31.PESTA PENENTUAN

499 30 0
                                    

🥀

Sinar matahari menyinari wajah cantik seorang gadis yang terbaring lemah di atas nakas. Clarisa membuka matanya perlahan saat di rasa cahaya hangat itu mulai membuat matanya tak nyaman.

"Nona sudah bangun?" Ucap Jeremy yang tengah menuang secangkir teh di atas meja.

Tampak marco tertidur lelap di atas sofa sambil sedikit mendengkur.

"Marco tampak lelah" ucap Clarisa membuat Jeremy ikut menoleh menatapnya.

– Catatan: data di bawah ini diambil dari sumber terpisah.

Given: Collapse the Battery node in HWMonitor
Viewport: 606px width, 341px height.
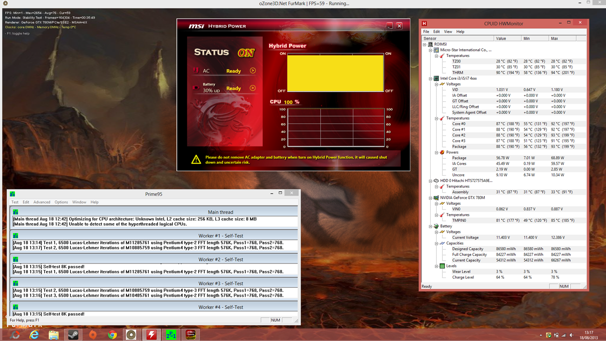Looking at the screenshot, I should tap(430, 226).
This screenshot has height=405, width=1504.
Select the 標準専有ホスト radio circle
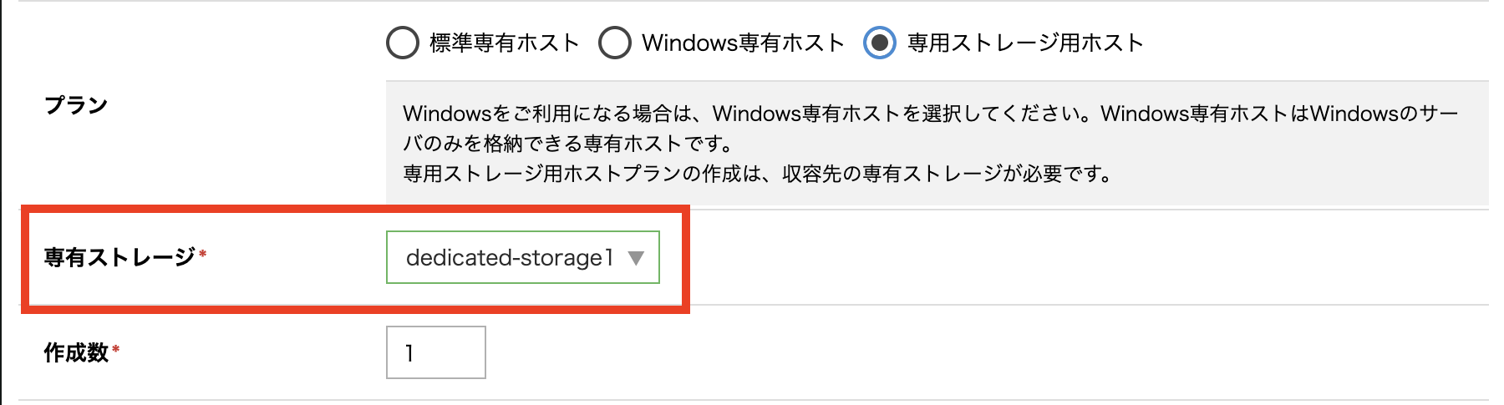pyautogui.click(x=403, y=43)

"Iya, dia tampaknya lelah menjaga di depan kamar anda" kekeh kecil Jeremy. "Anda beruntung memiliki teman yang baik, mereka bahkan memaksa untuk masuk tadi malam" ujarnya hanya di balas senyuman oleh Clarisa.

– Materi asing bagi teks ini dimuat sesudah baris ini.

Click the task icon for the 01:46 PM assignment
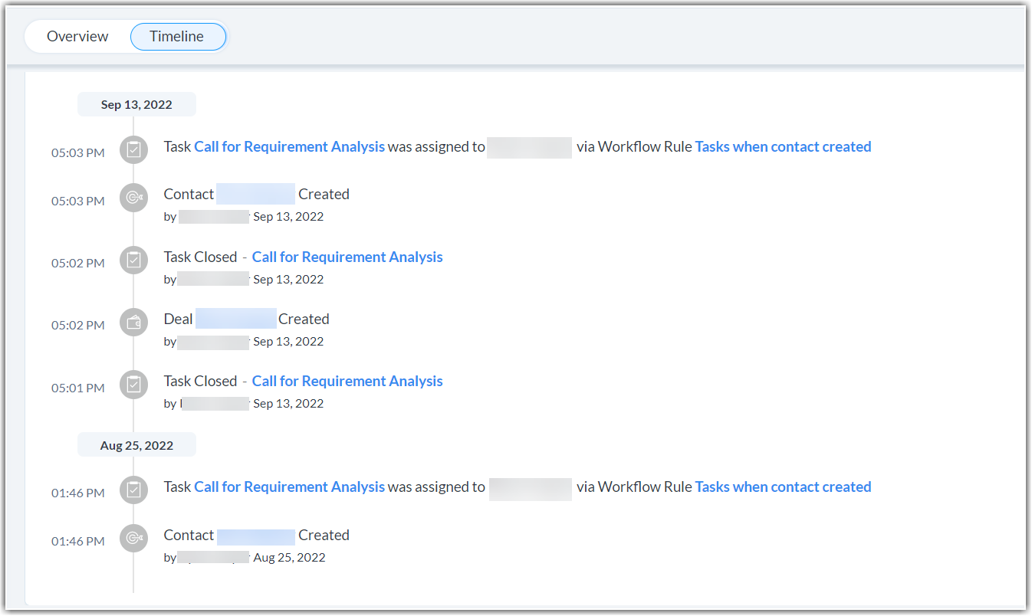The image size is (1032, 616). (133, 490)
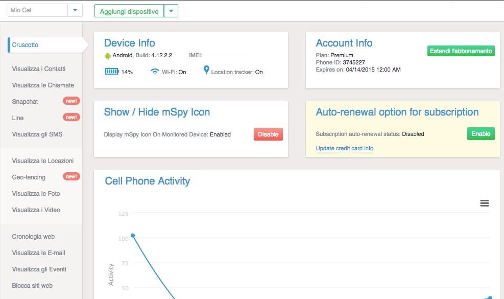The image size is (504, 299).
Task: Click the Location tracker pin icon
Action: 206,70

Perlahan Clarisa mencoba bangkit dari tempat tidurnya, mencoba menggerakkan otot kaki dan tangannya sambil berdiri tegak.

"Gue pengen mandi" ujar Clarisa di balas anggukan oleh Jeremy yang tampak memerah.

Saat Clarisa melangkah menuju toilet, Jeremy segera memanggil suster untuk membantu Clarisa. Namun hal itu dengan cepat di tolak oleh Clarisa.

"Gue harus membiasakan tubuh ini supaya bisa bergerak, malam ini gue gak boleh terlihat sakit" tolak Clarisa. "Biarkan gue sendiri, kalian tunggu di luar"

Suster tersebut dan Jeremy menangguk patuh, tak lama kemudian Clarisa keluar dengan wangi sabun pada tubuhnya, rambutnya yang sedikit basah membuat Jeremy dengan sigap mengambil sebuah handuk kecil.

"Kakak mau ngapain?" Tanya Clarisa membuat Jeremy tersenyum canggung.

"Apa saya boleh mengeringkan rambut nona? Sejak kecil saya ingin sekali melakukannya untuk adik saya" ucap Jeremy hanya di balas anggukan oleh Clarisa.

Saat sedang mengeringkan rambut, Jeremy terkejut saat melihat sebagian rambut kepala Clarisa yang tampak menipis. Rambut indah itu tampak rontok.

"No-nona ini—" ujar Jeremy masih syok saat melihatnya.

"Suster bisa minta pencukur rambut?" Ucap Clarisa membuat sang suster bergegas mengambil barang yang Clarisa minta.

TOK...TOK...TOK...

"Clarisa, gue beli sarapan buat lo dan karyawan lo" ucap Daniel memasuki ruangan sambil menenteng beberapa makanan dan buah-buahan di tangannya.

"Ah, Clarisa—" ucap Daniel tampak terdiam saat melihat wajah adiknya tersebut. "Rambutmu—"

Clarisa hanya tersenyum tipis menanggapinya. Tak lama sang suster datang membawa alat yang Clarisa minta. Clarisa lagi-lagi hanya tersenyum tipis sambil menatap Daniel.

"Kak, bisa bantu gue?" Ucap Clarisa kepada Daniel.

Air mata Daniel jatuh begitu saja dengan cepat ia menghapusnya dan tersenyum lebar. "Ayo sini kakak bantu" jawabnya paru.

"Kak Jeremy, bangunkanlah Marco. Kalian makanlah terlebih dahulu" ujar Clarisa di angguki patuh oleh Jeremy.

Perlahan Daniel menyalakan mesin cukur itu dan mengarahkannya ke kepala Clarisa.

"Lo yakin?" Tanya Daniel di balas anggukan oleh Clarisa.

Hati Daniel terasa teriris saat mendengar hal itu, dengan perlahan ia mencukur habis rambut indah di kepala Clarisa.